(Collected data)
•••••

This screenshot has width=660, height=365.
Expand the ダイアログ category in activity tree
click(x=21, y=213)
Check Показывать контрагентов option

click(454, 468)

•••••

> Required work:
Go through the data and copy each line exactly as it was written.

> Solution for this task:
This screenshot has width=660, height=365.
Expand the ダイアログ category in activity tree
click(x=21, y=213)
Check Показывать контрагентов option

click(454, 468)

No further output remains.